Correcting the BE for ZPE is important in the astrochemical context of the cold (10K) molecular clouds. Unfortunately, the frequency calculations can be quite demanding, due to the calculation of the expensive Hessian matrix. Therefore, it is important to establish how much the BE are affected by the ZPE correction. Figure 6 shows, indeed, that a very robust linear correlation exists between the two set of \(\mathrm {BE}\) and \(\mathrm {BE(0)}\) values. This implies that \(\mathrm {BE(0)}\) values can be arrived at without actually computing the vibrational frequencies, by a simple re-scaling of the BE values. This has important consequences for the future calculations in which the BE of iCOMs will be computed with respect to large amorphous icy grains than the present crystalline model. Even more important is to establish whether the \(\Delta \mathrm {ZPE}\) computed by GFN2 (very cheap) correlates with the corresponding DFT ones reported by Ferrero et al. [8] (very expensive). The graph in the bottom part of Fig. 6 reveals that the correlation is only coarse: unfortunately, one cannot adopt the GFN2 \(\Delta \mathrm {ZPE}\) to correct the DFT BE.

4 Conclusion

In this work we benchmarked the GFN2 method provided by the GFN-xTB program developed by the Grimme’s group at the Bohn university, against DFT results from the work by Ferrero et al. 2020 [8]. The benchmark consisted in comparing structures and binding energies (BE) of a large set of interstellar molecules adsorbed at the surface of a crystalline, proton ordered ice cluster grain model. This cluster was cut out from the periodic P-ice adopted by Ferrero et al. [8] as a crystalline model for the interstellar ice. We also extended the comparison to study the role of zero point energy correction to the electronic BEs. The comparison is biased by the adoption of a molecular cluster of 84 water molecules to represent an otherwise periodic crystalline model as reported by Ferrero et al. 2020 [8]. Nevertheless, the results showed excellent performance of the GFN2 for both structures and BE, with some important exceptions, namely radical species and the CO molecule. As many radical species are also challenging for DFT functionals, we did not expect good GFN2 performance. The bad behaviour for CO is, instead, much more serious, due to the relevance of this molecule in the ISM. Unfortunately, GFN2 badly fails in predicting even the corrected structure, in which CO is H-bonded through its carbon end with the dH of the ice surface.

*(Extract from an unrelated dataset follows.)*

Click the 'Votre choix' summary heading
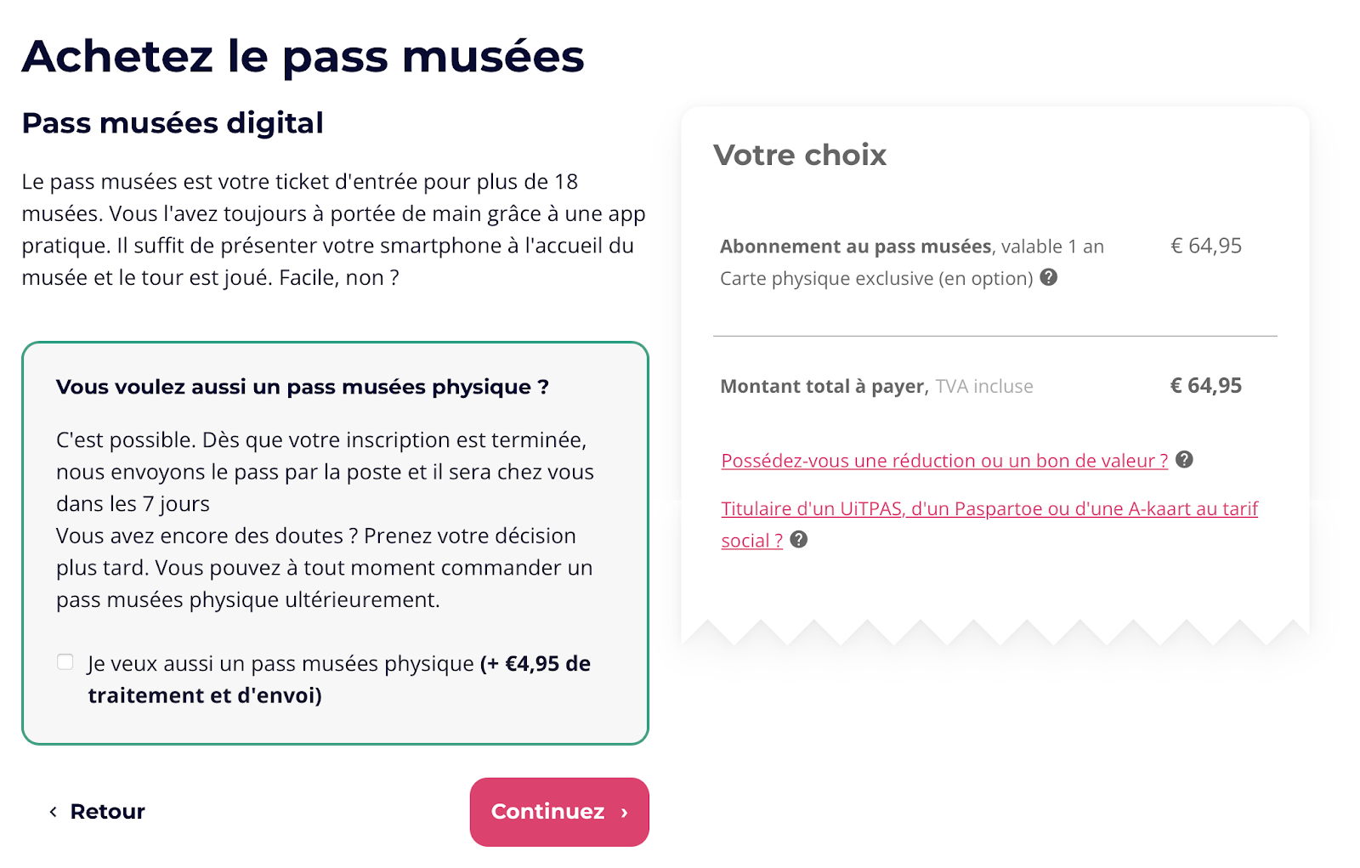The width and height of the screenshot is (1360, 868). coord(800,156)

We also showed that the zero point energy corrected \(\mathrm {BE(0)}\) nicely correlates with the uncorrected \(\mathrm {BE}\) ones, allowing to skip the very expensive calculation of the Hessian matrix in future applications of GFN2 for the larger icy grain models.

In conclusion, we are optimistic about the application of the GFN2 method to model large icy grain models closer in size to the real grain than what has been simulated up to now. The excellent performance for structures and BE also allows to use GFN2 as a promising low model method in a refined ONIOM approach [5], in which high DFT/MP2/CCSD(T) level of theory for a limited portion of the icy grain where the adsorption takes place are adopted to compute very accurate BE values. This is the subject of future work by our group.